=== Section Start ===

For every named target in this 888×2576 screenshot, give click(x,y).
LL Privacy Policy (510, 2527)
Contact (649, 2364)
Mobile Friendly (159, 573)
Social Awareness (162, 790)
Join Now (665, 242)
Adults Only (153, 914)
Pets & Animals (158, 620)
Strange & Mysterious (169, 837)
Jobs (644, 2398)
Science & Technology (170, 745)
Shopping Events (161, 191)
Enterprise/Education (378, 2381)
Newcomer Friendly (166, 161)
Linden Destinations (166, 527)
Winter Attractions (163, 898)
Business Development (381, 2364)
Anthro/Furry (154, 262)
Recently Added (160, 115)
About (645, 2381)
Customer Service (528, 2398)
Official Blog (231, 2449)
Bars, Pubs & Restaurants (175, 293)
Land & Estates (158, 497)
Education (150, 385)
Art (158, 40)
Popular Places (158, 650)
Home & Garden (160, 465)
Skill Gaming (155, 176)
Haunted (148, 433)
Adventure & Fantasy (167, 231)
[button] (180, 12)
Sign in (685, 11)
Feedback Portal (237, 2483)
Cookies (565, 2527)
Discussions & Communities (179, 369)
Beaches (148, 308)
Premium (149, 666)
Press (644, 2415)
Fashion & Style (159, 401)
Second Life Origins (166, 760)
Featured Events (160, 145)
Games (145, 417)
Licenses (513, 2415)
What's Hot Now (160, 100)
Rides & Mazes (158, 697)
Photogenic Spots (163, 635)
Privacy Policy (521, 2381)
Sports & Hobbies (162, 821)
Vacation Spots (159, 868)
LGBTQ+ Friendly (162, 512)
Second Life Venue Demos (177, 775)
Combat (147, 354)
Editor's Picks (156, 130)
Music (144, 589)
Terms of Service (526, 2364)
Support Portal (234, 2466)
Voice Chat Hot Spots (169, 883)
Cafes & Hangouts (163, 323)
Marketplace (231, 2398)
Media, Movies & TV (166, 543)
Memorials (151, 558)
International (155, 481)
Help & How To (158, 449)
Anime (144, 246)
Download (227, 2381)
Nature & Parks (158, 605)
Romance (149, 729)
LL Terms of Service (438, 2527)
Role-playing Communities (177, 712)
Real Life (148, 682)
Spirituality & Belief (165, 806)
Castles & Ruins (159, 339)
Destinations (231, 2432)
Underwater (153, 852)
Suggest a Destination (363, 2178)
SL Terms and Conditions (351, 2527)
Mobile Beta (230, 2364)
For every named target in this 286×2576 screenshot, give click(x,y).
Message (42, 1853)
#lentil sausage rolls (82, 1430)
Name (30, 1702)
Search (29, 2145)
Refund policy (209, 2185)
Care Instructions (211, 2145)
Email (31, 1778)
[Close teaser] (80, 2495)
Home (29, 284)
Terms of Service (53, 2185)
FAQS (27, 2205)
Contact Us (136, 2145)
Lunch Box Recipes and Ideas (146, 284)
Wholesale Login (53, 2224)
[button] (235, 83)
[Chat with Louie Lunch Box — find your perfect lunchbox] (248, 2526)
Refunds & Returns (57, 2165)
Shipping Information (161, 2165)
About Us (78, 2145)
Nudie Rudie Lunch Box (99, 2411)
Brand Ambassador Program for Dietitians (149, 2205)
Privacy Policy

=== Section End ===

What to do
Filter the entries down to the lines with the word "Communities" in them.

Solution for this task
Discussions & Communities (179, 369)
Role-playing Communities (177, 712)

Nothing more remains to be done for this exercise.